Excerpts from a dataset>
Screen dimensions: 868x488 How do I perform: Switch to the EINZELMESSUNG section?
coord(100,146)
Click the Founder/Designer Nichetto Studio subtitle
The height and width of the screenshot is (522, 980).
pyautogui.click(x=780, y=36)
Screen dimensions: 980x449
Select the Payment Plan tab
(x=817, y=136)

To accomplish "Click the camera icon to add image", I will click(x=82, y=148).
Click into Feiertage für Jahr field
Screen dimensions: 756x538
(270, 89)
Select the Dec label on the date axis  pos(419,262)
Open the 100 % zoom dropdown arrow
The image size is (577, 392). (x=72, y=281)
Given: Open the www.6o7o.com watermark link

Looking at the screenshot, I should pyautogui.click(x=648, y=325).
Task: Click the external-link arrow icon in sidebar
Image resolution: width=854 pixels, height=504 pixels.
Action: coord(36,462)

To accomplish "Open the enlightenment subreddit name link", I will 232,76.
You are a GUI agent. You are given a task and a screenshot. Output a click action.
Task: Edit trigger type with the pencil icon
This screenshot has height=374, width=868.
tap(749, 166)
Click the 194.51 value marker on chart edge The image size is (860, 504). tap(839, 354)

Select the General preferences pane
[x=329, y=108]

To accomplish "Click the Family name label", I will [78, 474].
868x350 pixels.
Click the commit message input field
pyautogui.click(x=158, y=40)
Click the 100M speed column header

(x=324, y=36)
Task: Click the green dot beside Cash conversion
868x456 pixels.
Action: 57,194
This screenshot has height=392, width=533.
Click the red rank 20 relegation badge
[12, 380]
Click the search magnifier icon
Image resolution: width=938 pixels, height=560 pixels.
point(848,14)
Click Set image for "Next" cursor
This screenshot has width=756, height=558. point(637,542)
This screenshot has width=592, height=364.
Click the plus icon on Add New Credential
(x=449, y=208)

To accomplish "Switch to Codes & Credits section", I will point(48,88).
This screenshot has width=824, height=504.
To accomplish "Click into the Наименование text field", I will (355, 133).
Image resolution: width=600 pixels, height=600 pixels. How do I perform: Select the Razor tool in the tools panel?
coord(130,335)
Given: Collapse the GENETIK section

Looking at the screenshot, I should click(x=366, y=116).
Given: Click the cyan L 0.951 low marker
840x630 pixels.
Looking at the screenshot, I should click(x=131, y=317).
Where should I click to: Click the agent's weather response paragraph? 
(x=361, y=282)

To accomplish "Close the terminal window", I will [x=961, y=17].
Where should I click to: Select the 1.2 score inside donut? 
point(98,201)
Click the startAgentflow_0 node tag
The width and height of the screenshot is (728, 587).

What you should do> All the records above need to be set down again exactly as they were given.

Answer box>
Screen dimensions: 868x488 How do I perform: Switch to the EINZELMESSUNG section?
coord(100,146)
Click the Founder/Designer Nichetto Studio subtitle
The height and width of the screenshot is (522, 980).
pyautogui.click(x=780, y=36)
Screen dimensions: 980x449
Select the Payment Plan tab
(x=817, y=136)

To accomplish "Click the camera icon to add image", I will click(x=82, y=148).
Click into Feiertage für Jahr field
Screen dimensions: 756x538
(270, 89)
Select the Dec label on the date axis  pos(419,262)
Open the 100 % zoom dropdown arrow
The image size is (577, 392). (x=72, y=281)
Given: Open the www.6o7o.com watermark link

Looking at the screenshot, I should pyautogui.click(x=648, y=325).
Task: Click the external-link arrow icon in sidebar
Image resolution: width=854 pixels, height=504 pixels.
Action: coord(36,462)

To accomplish "Open the enlightenment subreddit name link", I will 232,76.
You are a GUI agent. You are given a task and a screenshot. Output a click action.
Task: Edit trigger type with the pencil icon
This screenshot has height=374, width=868.
tap(749, 166)
Click the 194.51 value marker on chart edge The image size is (860, 504). tap(839, 354)

Select the General preferences pane
[x=329, y=108]

To accomplish "Click the Family name label", I will [78, 474].
868x350 pixels.
Click the commit message input field
pyautogui.click(x=158, y=40)
Click the 100M speed column header

(x=324, y=36)
Task: Click the green dot beside Cash conversion
868x456 pixels.
Action: 57,194
This screenshot has height=392, width=533.
Click the red rank 20 relegation badge
[12, 380]
Click the search magnifier icon
Image resolution: width=938 pixels, height=560 pixels.
point(848,14)
Click Set image for "Next" cursor
This screenshot has width=756, height=558. point(637,542)
This screenshot has width=592, height=364.
Click the plus icon on Add New Credential
(x=449, y=208)

To accomplish "Switch to Codes & Credits section", I will point(48,88).
This screenshot has width=824, height=504.
To accomplish "Click into the Наименование text field", I will (355, 133).
Image resolution: width=600 pixels, height=600 pixels. How do I perform: Select the Razor tool in the tools panel?
coord(130,335)
Given: Collapse the GENETIK section

Looking at the screenshot, I should click(x=366, y=116).
Given: Click the cyan L 0.951 low marker
840x630 pixels.
Looking at the screenshot, I should click(x=131, y=317).
Where should I click to: Click the agent's weather response paragraph? 
(x=361, y=282)

To accomplish "Close the terminal window", I will [x=961, y=17].
Where should I click to: Select the 1.2 score inside donut? 
point(98,201)
Click the startAgentflow_0 node tag
The width and height of the screenshot is (728, 587).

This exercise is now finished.